Distractors compound degradation: Related-but-wrong information in context makes errors more likely. Clean context > more context.
Semantic similarity affects robustness: Lower similarity between query and target accelerates performance loss. Design for the hard cases.
Position-agnostic training helps but isn't available everywhere: Research solutions exist but require model-level changes. Prompt engineering remains your primary tool.
Practical Application
An evidence-based prompt structure:
[System Prompt - Clear, specific instructions]
[CRITICAL CONTEXT - Most important information first]
[Supporting details - Moderately important]
[Background information - Least critical, middle zone]
[Reference material - Relevant but lower priority]
[KEY CONSTRAINTS - Repeat critical requirements here]
[User Query]
For extended sessions:
- Monitor token consumption
- Implement compaction at ~70% capacity
- Use retrieval tools rather than stuffing context
- Test your specific use case at realistic lengths
References
Liu, N. F., Lin, K., Hewitt, J., et al. (2023). Lost in the Middle: How Language Models Use Long Contexts. TACL. arXiv:2307.03172
NVIDIA Research. (2024). RULER: What's the Real Context Size of Your Long-Context Language Models? COLM. arXiv:2404.06654
Li, Z., et al. (2024). Retrieval Augmented Generation or Long-Context LLMs? A Comprehensive Study and Hybrid Approach. EMNLP. arXiv:2407.16833
Chroma Research. (2025). Context Rot: How Increasing Input Tokens Impacts LLM Performance. https://research.trychroma.com/context-rot
NoLiMa: Long-Context Evaluation Beyond Literal Matching. (2025). arXiv:2502.05167
BABILong: Testing the Limits of LLMs with Long Context Reasoning-in-a-Haystack. (2024). NeurIPS.

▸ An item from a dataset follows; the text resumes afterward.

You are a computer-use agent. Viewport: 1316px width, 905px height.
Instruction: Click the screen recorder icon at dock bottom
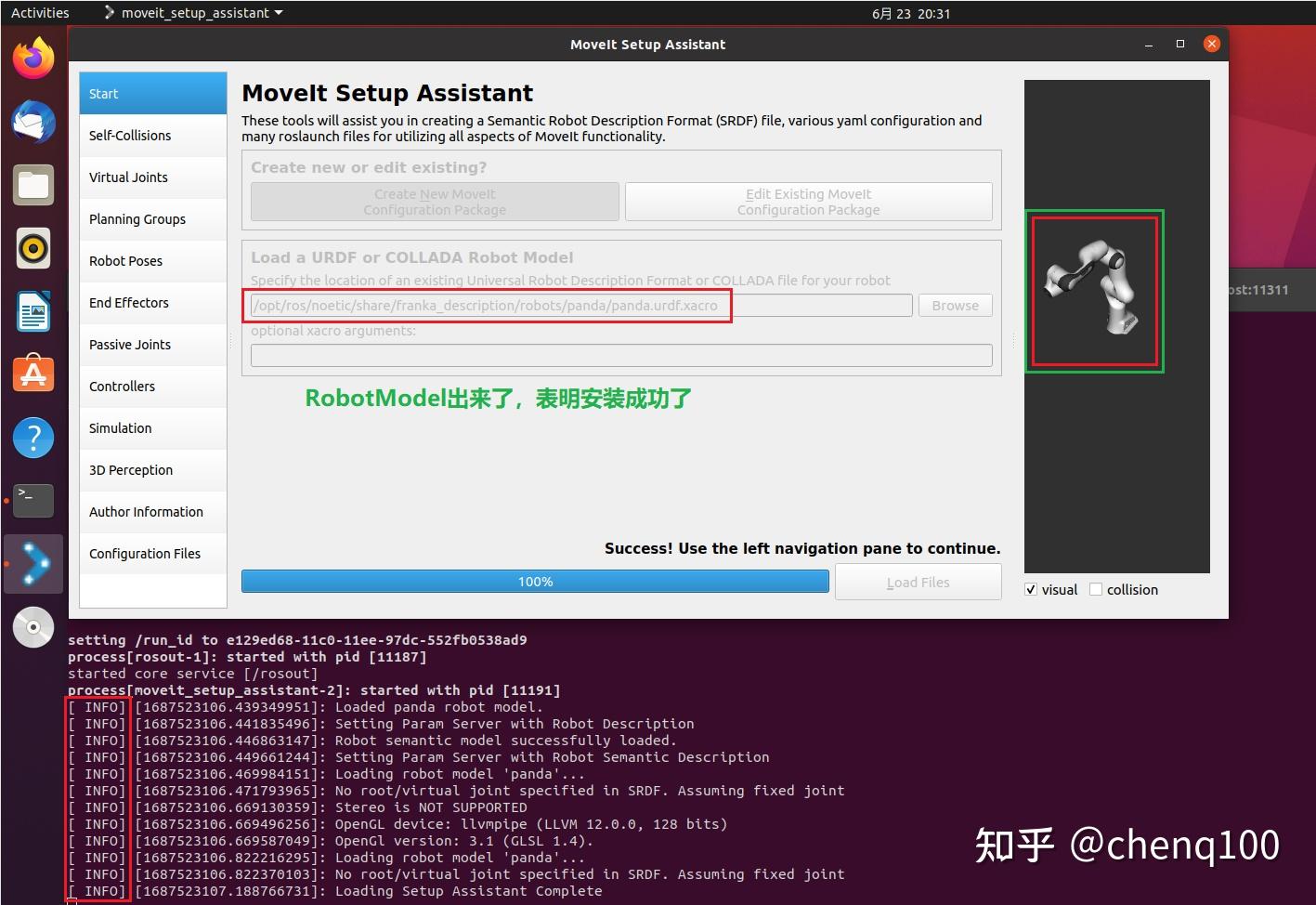(x=33, y=627)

Never Lost in the Middle: Mastering Long-Context Question Answering with Position-Agnostic Decompositional Training. (2023). arXiv:2311.09198
Attention Sorting Combats Recency Bias In Long Context Language Models. (2023). arXiv:2310.01427
Multimodal Needle in a Haystack. (2024). arXiv:2406.11230
Recursively Summarizing Enables Long-Term Dialogue Memory in Large Language Models. (2023). arXiv:2308.15022
Anthropic. (2025). Effective Context Engineering for AI Agents. Anthropic Engineering Documentation.